During the period from 2021 to 2023, inflation was much higher than the Federal Reserve would have liked, and also much higher than predicted by the markets. Does this mean we can excuse the Fed for allowing inflation to exceed its target by a wide margin? The answer is no. I’ll try to explain why, using an example of what things would look like under both inflation targeting and price level targeting. We assume that the Fed’s inflation target is 2%.
Let’s assume the price level in March 2021 is 100. The Fed would like to see prices rise 2% per year, or 0.5% per quarter (three months). This is how they want to see the price level rise each quarter over two months. years (for simplicity I ignore compounding effects):
Case A: 100, 100.5, 101, 101.5, 102, 102.5, 103, 103.5, 104
Now suppose the Fed has underestimated quarterly inflation by 1% for eight consecutive quarters. They expected 0.5% and got 1.5%. Also assume that the Fed focused on inflation and “let bygones be bygones”:
Case B: 100, 101.5, 103, 104.5, 106, 107.5, 109, 110.5, 112
Over a two-year period (eight quarters), the price level rose by a total of 12%, much more than the 4% increase desired by the Fed. Annual inflation was 6%, much higher than the 2% target.
Now suppose the Fed has underestimated inflation by 1% per quarter for eight consecutive quarters. But now assume the Fed did this price level targetinginstead of focusing on inflation. That means that at every point in time the Fed was trying to achieve the price level path shown above in case A:
Case C: 100, 101.5, 102, 102.5, 103, 103.5, 104, 104.5, 105
Note that even though the Fed made exactly the same mistakes in cases B and C, the price level path in case C during each quarter is much closer to the ideal path shown in case A. Under price level targeting you have an additional 1% inflation in the first period, but after that inflation is 0.5% per quarter, or 2%/year. As a result, inflation in case C between March 2021 and March 2023 averages 2.5%/year, and not 6% as in case B.

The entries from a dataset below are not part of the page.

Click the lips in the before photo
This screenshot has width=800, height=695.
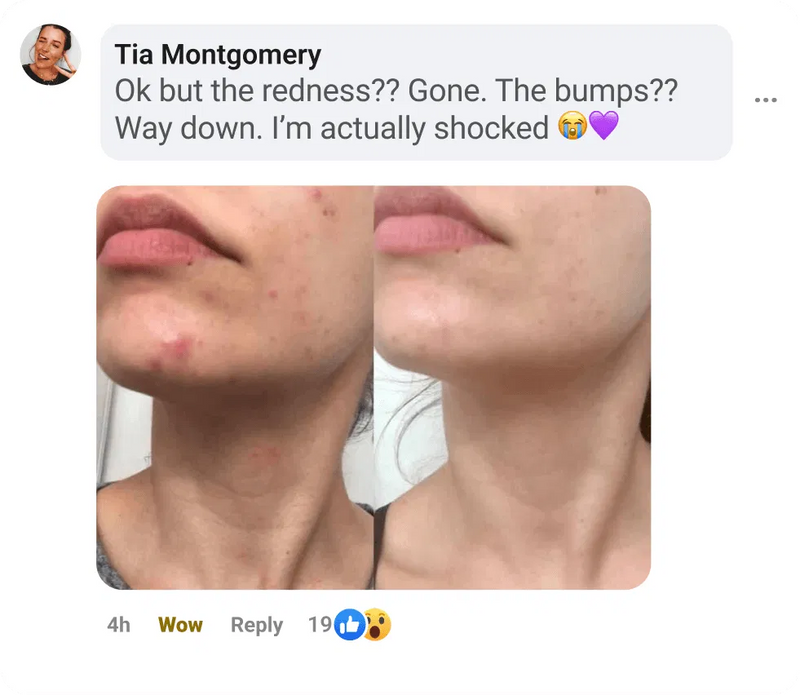pyautogui.click(x=161, y=232)

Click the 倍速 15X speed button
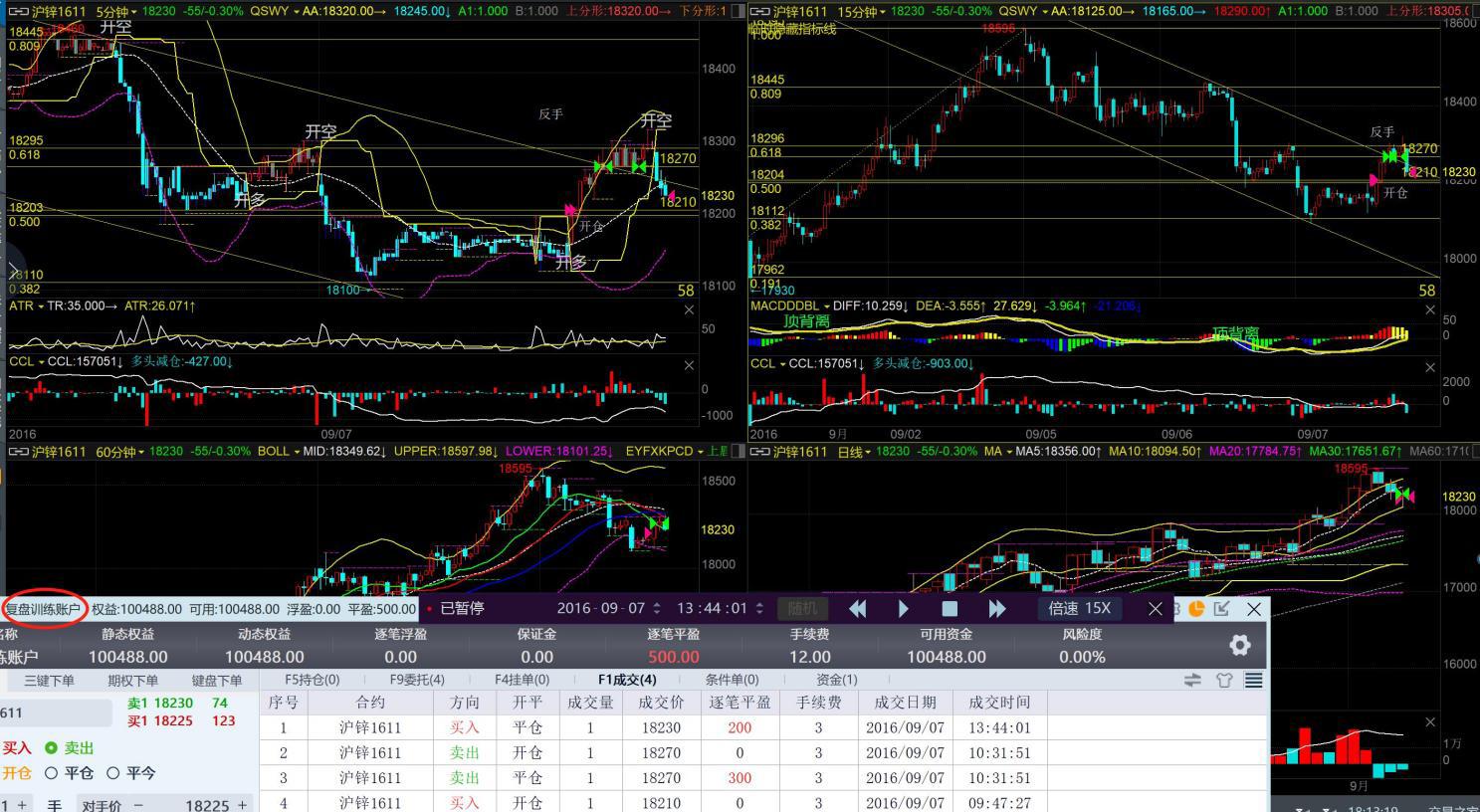tap(1079, 609)
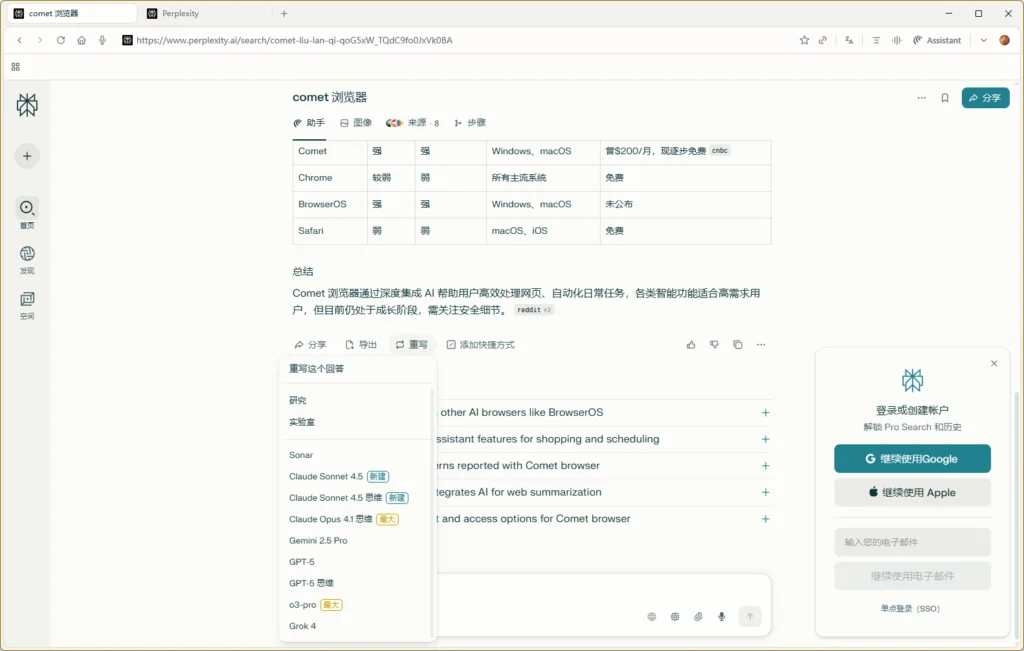Copy the answer with copy icon
Screen dimensions: 1024x651
pos(738,345)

In practice, there was an additional inflation of approximately 8% in the two years after March 2021. This happened even though the price level below the “average inflation target” should have been much closer to case C than to case B. words: the Fed has not adopted the policy regime it advertised to the public; it was not the intention to focus on the average inflation rate.
Were Covid supply problems and the war in Ukraine a valid excuse? Not at all. NGDP growth exceeded the 4% growth path even more than inflation exceeded the 2% trend line. The policy was far too expansive by any reasonable criterion. You also can’t blame the mistake on the fact that even the markets missed the magnitude of the inflation wave. Under both levels of targeting, or under a truly ‘average inflation targeting’ regime, these missed market forecasts would have caused only a small overshoot, as we see in case C.
P.S. I set the clock to March 2021 because by then the price level had recovered from the initial decline during the early stages of Covid and was back on trend.